The fact that he brought along a cache of secret GM documents led to a $100 million out-of-court settlement – massive corporate scandals are nothing new at VW.
Meanwhile on the product front, the 1988 Cavalier, with its brand-new engines was running rings around the ageing rear-drive Sierra, and the dreadful 1990 Escort Mark 4 suggested it was Ford that was losing the plot.
In hindsight the kicking that the 1990 Escort received was a turning point for the company.
For decades, its abiding principle was, “What is the least amount of money we have to spend to engineer this car?”
In the early 1990s it made the corporate decision that there was no future in that approach, as someone in Asia could always do it cheaper.
Henceforth, it would be the leader in vehicle dynamics.
At the beginning of the 1990s that promise must have seemed as absurd as a recent Vauxhall sales forecast, but the 1992 Mondeo showed it was for real and the 1998 Focus stunned the industry with its ride and handling.
Ford then took a second vital strategic decision.
With growing Korean sales in Europe and a saturated Western European market, it decided that it was never going to get its existing factories up to 100% capacity utilisation.
It therefore savagely cut its production base, a cut which unfortunately included Dagenham car assembly.
By 2007, Ford was running at 100% capacity and making $1 billion a year.
Meanwhile Opel and Vauxhall, faced with the same problem, resorted to the easier option - wishful thinking.
The sales forecasts became ever more detached from reality, with the 2002 Vectra selling about half what was predicted.
“This business is all about getting the hamster wheel to spin in the right direction – sensible production numbers leading to smaller discounts and better residual values.”
This led to the unprecedented situation where suppliers publicly warned GM Europe that they would not take their production forecasts seriously unless GM could show how they were going to improve.
Although Vauxhall closed Luton car assembly, it was a drop in the ocean – GM had already opened a second Eastern European car factory at Gliwice in Poland.
As a top Ford executive said privately at the time of the financial crisis, “We don’t want to see Vauxhall go bust, we just want them to stop poisoning the well for everyone else.”
GM Europe’s rampant over-production was leading to vast discounts to fleet customers, which was eroding all its competitors’ margins.

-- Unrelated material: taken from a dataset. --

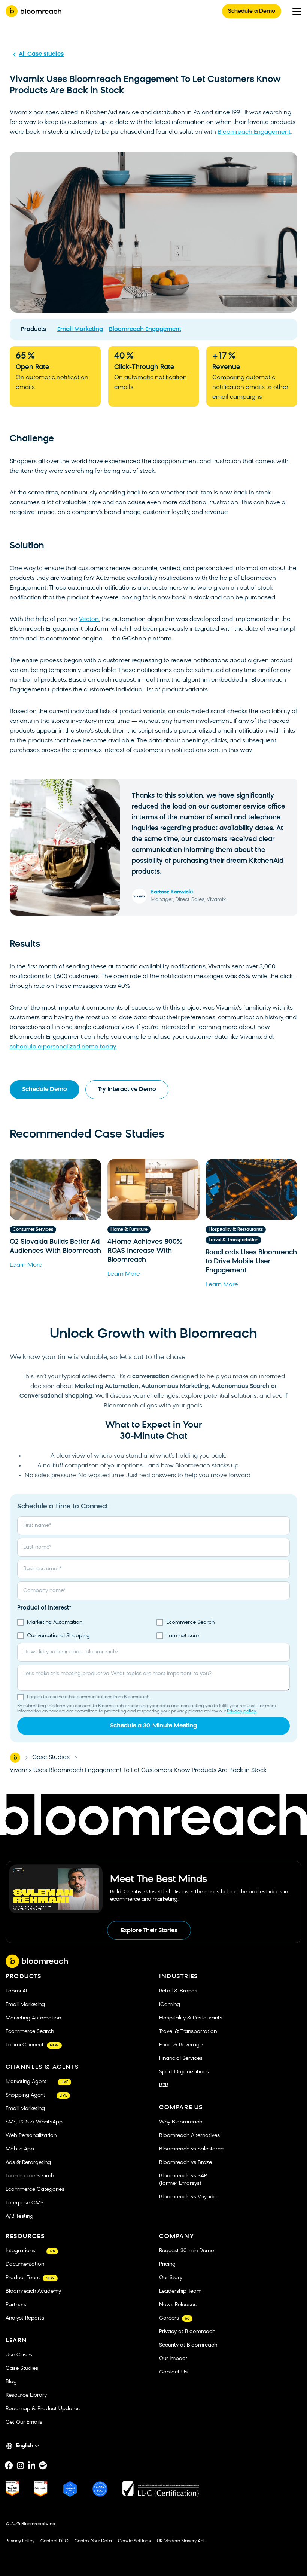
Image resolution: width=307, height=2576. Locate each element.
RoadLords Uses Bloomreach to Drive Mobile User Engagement (251, 1261)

Once fleet customers got used to offers of 30%-40% off Vauxhalls, they wanted similar discounts from everyone else.
While the public don’t know the finer points of capacity utilisation, they increasingly saw Vauxhall as a fleet brand with little to offer private buyers beyond discounts.
As another Ford manager said, “This business is all about getting the hamster wheel to spin in the right direction – sensible production numbers leading to smaller discounts and better residual values.”
Vauxhall has spent 20 years frantically spinning it the wrong way – it is now up to Carlos Tavares of PSA to reverse that.